Exactly as Tell the Turning wrapped its Kickstarter campaign—at a number of backers and also of dollars that humbles my spirit a bit to truly consider—a new book, which I have been Gathering for some time, emerged from its pre-dawn-grey unknowing, and began to show me how it might be Shaped.
I thought: Hello, friend!
I thought: Thank God, a project.
I thought: Wait, when will you stop and get some rest?
I’m currently negotiating with depression, I guess?, and also (like so many) navigating the asteroid belt of finally being vaccinated—now what? Between those things, and just…capitalism, I am not rested. I don’t mean I’m missing sleep. I mean I’m deficient in pleasant, restorative, unproductive time.
What do I do instead? Well, I do try to rest. I’m learning I don’t have to keep my less-healthy patterns. I’m thinking a lot about what rest means and how I can invite it. More on that soon, I think.
And I practice my craft. It’s work, yes. But it’s the best kind: an anchor of my sanity and joy. Even when it doesn’t make me happy in the moment, it contributes consistently to becoming the person I want to be.
I love collaborating on creative projects. I love publishing my work. I love talking about my work. (<<That’s Lucy & me discussing Tell the Turning at about minute 17 of my friends’ Sarah & Michael’s variety show. Bonus: kittens!)

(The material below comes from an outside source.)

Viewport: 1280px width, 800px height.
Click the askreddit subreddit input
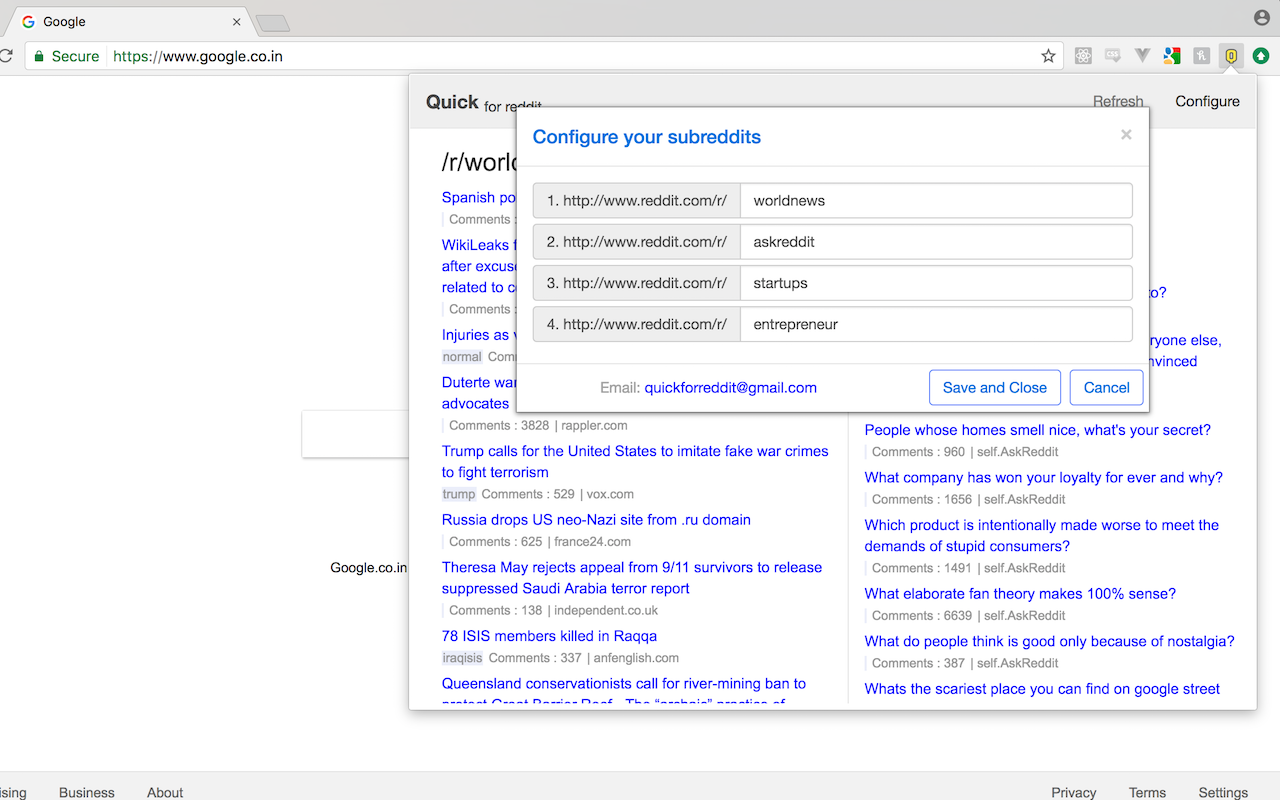(x=935, y=242)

But the beating heart of what I love—what I need—about being a poet is the most basic bit: making poetry. Doing the work. Shaping word and pause and rhythm, in patterns that converse with the silence that invited them into being.
So. I’ll turn off the internet now, and go back to—among All The Things—Shaping that new book. Practice doesn’t make anything perfect, but it makes for all kinds of good in my regular, boring, sometimes-inexplicably-difficult, wonder-full life.